BuddhaBowls are still my favorite go to meal these days. They are easy to make, delicious and a great way to empty out your fridge with leftovers. There is no right or wrong in my opinion when it comes to buddha bowls – I like it simple and colorful. Mixing different vegetables, grains and proteins together with nuts and even seeds is a nourishing and satisfying meal. Buddha bowls are also perfect as a healthy office lunch the next day. I just made a vegetarian buddha bowl and thought you’d might be interested in such a simple recipe too.

Serves 2


  • 1 cup chickpeas
  • 1 cup brown rice
  • 1 cup of tempeh or firm tofu
  • 1 cup of fresh baby spinach
  • ½ cup of tomatoes
  • ½ zucchini
  • 2 scallions
  • ½ green bell pepper
  • ½ avocado
  • ½ (green) apple
  • 1 tbsp. sunflower or pumpkin seeds
  • 1 tbsp. walnuts


  1. Measure all of the ingredients.
  2. Measure brown rice, rinse it under running water and put it into a pot. Add a little bit of salt together with 2 cups of water.
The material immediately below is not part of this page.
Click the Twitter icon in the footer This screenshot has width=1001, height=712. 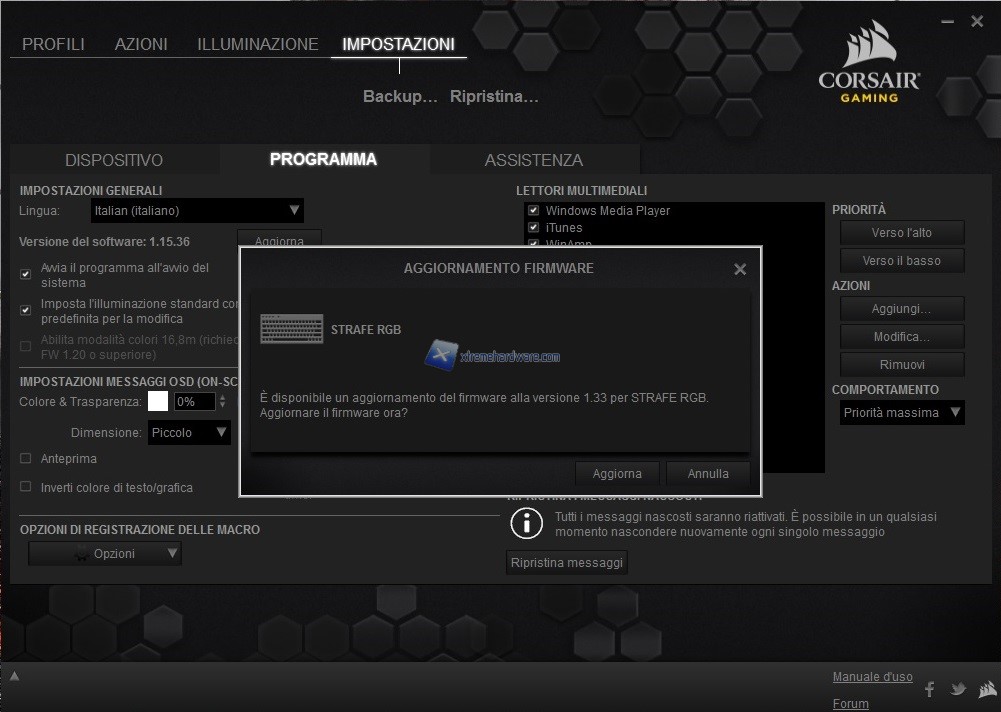(957, 689)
Bring to boil, reduce heat to medium and cover pot with lid for about 18-20 min.
  3. While the rice cooks, cut tempeh (or tofu) in squares, cut all of the vegetables and half of the green apple into bite size pieces, set aside.
  4. Heat the tempeh in a pan over medium heat on the stovetop until slightly browned – about 2-3 min. per side. You can use vegetable oil, butter or whatever you prefer. Remove from pan and set aside.
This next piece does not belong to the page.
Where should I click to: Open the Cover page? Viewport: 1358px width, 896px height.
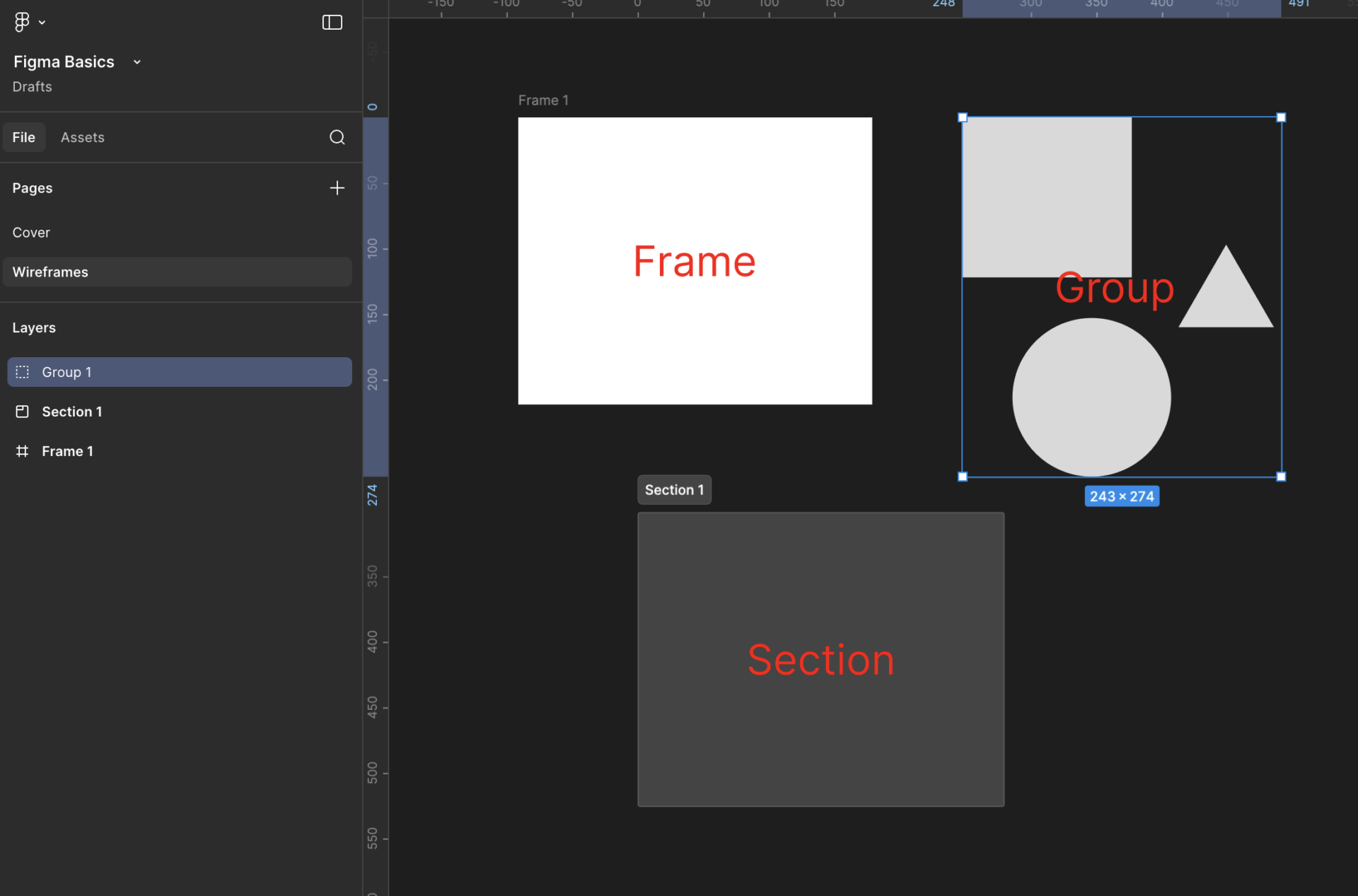tap(31, 233)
  5. Heat the walnuts in a pan over medium heat on the stovetop until slightly browned. Stir all the time. Remove from pan and set aside.
  6. Start by adding the rice into both bowls, split the vegetables and apples and place on top of the rice, add the tempeh (or tofu)
  7. Drizzle over some fresh lemon or lime juice, season with salt and pepper or some low sodium soy sauce. Add on top the walnuts and some seeds. Enjoy!